Nous avons fait étape 2 jours à Quetta .
C'est une ville sympa surtout le kandhari bazar où nous avons aimé flané et faire nos dernières emplettes avant de rejoindre Taftan distante de plus de 600 kms à travers le désert magnifique du Baloutchistan . En plein milieu , nous avons la surprise de croiser et de papotter pendant plus d'une heure avec la Globule , une famille de la région lyonnaise ( http://spaces.msn.com/voyagedeglobule/ ) , partie pour également une année de voyage en camping-car entre le sous continent indien et l'Afrique .

A Taftan , il fait une chaleur intenable . Nous prenons une chambre au PTDC que nous payons très cher pour le service rendu .
Le lendemain matin , nous passons la frontière . Du côté pakistanais , on nous offre dans les bureaux des douanes le petit-déjeuner pendant que les douaniers remplissent nos papiers . Sympa non ?

En revanche , tout va beaucoup plus lentement du côté iranien . Les enfants sont notés sur nos deux passeports et ça intriguent les douaniers . Finalement , au bout de 2 heures d'attente on nous laisse passer . A la sortie , une escorte nous attend pour nous emmener jusqu'a Zahedan . Une fois de plus , c'est à contre coeur que nous cohabitons avec les militaires . Nous n'avions dans les réservoirs du gasoil que pour atteindre cette ville . Quand on demande aux militaires d'aller faire le plein , on nous fait tourner plus de 2 heures pour finalement fausser compagnie à nos chers bidasses qui commençaient sérieusement à nous énerver et trouver par nous même la dite pompe !
Et là , surprise , on nous offre le plein . Ici ce n'est pas pour la somme puisque nos 65 litres de gasoil ne valent pas plus chers que 6 litres d'eau minérale mais c'est surtout pour le geste !
A la fin de notre première journée iranienne , nous faisons étape à Bam . Nous ne reconnaissons rien de cette ville , visitée 6 ans plus tôt . Réduite pratiquement à néant à la suite d'un terrible tremblement de terre , des quartiers entiers de containers en guise d'habitations ou de commerces telle est la vision que nous offre Bam aujourd'hui . Devant un tel dénuement , nous ne souhaitons même pas revoir la citadelle .
Nous préférons garder en mémoire l'image d'un soleil se couchant sur ces magnfiques ruines .

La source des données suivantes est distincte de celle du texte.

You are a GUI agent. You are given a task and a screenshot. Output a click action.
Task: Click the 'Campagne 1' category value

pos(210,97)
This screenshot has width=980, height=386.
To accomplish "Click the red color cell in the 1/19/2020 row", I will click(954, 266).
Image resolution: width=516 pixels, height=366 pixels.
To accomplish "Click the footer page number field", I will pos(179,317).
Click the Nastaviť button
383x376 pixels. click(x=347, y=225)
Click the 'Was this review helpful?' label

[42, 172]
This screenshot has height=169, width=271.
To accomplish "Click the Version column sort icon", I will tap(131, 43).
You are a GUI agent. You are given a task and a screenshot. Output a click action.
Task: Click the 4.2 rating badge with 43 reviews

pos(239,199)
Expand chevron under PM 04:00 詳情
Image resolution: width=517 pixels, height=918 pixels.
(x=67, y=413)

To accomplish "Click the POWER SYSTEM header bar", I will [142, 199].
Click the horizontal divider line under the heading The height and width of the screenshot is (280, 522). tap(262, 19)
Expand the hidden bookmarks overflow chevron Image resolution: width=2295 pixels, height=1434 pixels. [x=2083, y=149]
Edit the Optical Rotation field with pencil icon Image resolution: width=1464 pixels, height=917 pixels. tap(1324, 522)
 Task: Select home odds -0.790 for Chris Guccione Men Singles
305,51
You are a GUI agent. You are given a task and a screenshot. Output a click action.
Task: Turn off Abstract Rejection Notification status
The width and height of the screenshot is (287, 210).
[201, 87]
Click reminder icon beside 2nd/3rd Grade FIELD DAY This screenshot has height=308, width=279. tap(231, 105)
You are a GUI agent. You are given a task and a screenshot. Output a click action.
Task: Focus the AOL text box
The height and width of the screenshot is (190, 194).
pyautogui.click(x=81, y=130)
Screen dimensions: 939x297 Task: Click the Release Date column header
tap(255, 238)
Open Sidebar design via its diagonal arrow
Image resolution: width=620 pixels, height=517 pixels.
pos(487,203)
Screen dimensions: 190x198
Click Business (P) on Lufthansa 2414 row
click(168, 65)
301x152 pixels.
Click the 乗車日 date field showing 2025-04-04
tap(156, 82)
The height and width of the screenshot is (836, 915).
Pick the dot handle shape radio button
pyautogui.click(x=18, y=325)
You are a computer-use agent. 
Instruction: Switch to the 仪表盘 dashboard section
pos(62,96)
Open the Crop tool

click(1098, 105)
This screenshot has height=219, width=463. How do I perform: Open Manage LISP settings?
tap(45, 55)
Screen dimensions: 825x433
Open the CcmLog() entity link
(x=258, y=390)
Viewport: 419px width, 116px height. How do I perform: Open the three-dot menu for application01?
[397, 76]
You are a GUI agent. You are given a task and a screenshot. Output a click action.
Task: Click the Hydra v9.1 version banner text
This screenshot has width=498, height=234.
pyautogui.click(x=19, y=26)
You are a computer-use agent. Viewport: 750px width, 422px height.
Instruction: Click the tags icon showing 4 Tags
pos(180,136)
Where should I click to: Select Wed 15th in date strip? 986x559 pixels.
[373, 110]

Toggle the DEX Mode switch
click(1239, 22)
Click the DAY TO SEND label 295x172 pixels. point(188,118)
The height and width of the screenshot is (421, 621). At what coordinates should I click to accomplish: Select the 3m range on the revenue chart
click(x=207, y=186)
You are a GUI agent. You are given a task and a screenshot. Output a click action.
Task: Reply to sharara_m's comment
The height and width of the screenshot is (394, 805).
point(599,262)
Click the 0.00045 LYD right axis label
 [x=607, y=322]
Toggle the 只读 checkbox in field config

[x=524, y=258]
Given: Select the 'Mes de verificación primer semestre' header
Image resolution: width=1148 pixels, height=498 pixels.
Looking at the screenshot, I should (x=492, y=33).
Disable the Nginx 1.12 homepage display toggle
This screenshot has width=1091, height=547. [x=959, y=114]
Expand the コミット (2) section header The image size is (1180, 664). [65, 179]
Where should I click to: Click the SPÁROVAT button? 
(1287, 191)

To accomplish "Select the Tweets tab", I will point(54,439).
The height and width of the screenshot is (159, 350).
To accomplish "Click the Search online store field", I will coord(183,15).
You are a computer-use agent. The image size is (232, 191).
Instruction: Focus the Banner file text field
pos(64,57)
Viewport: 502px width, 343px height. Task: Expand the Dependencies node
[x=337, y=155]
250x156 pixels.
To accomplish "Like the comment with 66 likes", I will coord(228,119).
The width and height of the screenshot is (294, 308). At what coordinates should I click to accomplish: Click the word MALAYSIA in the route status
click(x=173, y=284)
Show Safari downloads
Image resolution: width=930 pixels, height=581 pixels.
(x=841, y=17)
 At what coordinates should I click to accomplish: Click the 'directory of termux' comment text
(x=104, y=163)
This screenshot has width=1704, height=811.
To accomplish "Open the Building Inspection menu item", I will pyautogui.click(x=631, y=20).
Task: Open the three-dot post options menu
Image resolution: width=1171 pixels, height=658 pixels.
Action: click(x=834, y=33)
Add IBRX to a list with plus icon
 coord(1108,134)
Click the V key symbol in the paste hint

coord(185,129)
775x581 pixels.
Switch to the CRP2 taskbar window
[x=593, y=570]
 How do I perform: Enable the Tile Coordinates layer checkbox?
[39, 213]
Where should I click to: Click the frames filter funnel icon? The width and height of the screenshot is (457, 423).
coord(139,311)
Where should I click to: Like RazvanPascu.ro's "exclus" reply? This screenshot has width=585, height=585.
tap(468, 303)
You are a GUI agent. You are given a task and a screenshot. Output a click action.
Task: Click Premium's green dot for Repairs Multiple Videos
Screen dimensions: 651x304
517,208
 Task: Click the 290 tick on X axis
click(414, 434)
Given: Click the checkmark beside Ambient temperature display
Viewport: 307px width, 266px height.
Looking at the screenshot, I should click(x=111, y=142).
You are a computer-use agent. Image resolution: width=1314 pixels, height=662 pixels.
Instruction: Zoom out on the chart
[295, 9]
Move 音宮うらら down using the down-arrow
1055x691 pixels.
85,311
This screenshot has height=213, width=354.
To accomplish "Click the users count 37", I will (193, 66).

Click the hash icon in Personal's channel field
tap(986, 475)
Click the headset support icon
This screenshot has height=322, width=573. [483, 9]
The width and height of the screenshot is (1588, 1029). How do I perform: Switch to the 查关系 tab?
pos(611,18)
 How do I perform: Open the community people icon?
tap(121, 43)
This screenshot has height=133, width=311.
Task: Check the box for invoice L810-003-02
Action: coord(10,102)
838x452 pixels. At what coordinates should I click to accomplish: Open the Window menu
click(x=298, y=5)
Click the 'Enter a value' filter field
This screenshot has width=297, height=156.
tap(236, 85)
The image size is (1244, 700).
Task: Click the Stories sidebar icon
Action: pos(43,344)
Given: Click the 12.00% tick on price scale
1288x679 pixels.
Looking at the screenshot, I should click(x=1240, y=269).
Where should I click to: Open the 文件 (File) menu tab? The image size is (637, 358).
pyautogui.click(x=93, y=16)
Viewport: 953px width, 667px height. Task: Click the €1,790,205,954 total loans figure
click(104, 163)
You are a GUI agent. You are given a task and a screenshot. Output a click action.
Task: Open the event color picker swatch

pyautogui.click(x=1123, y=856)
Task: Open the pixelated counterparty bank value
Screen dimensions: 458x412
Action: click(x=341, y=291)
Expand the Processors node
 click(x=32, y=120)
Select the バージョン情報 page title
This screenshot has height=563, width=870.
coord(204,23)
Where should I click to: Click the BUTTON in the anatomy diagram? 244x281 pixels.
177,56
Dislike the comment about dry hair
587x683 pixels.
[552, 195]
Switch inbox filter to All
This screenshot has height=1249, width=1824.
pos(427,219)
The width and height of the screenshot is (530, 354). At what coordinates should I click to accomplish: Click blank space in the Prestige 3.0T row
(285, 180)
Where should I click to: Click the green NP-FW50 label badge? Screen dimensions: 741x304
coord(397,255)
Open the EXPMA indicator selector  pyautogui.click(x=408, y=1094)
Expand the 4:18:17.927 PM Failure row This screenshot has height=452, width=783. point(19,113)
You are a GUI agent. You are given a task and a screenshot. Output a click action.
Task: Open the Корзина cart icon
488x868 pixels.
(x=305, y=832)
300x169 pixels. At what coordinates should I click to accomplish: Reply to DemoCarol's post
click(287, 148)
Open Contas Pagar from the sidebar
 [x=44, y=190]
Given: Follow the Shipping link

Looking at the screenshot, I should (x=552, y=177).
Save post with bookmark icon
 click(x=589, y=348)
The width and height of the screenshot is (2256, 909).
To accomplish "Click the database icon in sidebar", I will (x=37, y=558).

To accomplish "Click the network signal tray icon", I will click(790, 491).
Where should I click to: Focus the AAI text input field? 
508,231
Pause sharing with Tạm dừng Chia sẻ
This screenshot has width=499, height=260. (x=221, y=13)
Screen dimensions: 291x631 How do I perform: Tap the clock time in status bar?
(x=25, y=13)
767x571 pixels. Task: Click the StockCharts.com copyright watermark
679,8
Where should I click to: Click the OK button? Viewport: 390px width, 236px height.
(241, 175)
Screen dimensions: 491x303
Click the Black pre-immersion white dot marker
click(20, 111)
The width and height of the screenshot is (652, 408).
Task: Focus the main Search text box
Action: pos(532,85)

A Yazd , nous prenons plaisir à retourner dans la vieille ville et son bazar .Avec Ispahan , Yazd est l'un de nos endroits préférés en Iran . Ici , comme dans le reste du pays , les gens se mettent en quatre pour vous aider même s'ils ne comprennent pas toujours nos demandes . Comme ce policier à qui nous demandions l'adresse d'un hotel à petit prix et qui nous conduit avec sa voiture personnelle à un hotel où le premier tarif n'était qu'à 88 $ la nuit .
Vu notre tête , il a très vite compris que ce n'était pas la bonne adresse et nous fait retraverser la ville pour nous dénicher cette fois le bon hotel !
Comme au Pakistan nous ne paierons aucune infrastructure routière . Ca devient une habitude à laquelle on prend goût .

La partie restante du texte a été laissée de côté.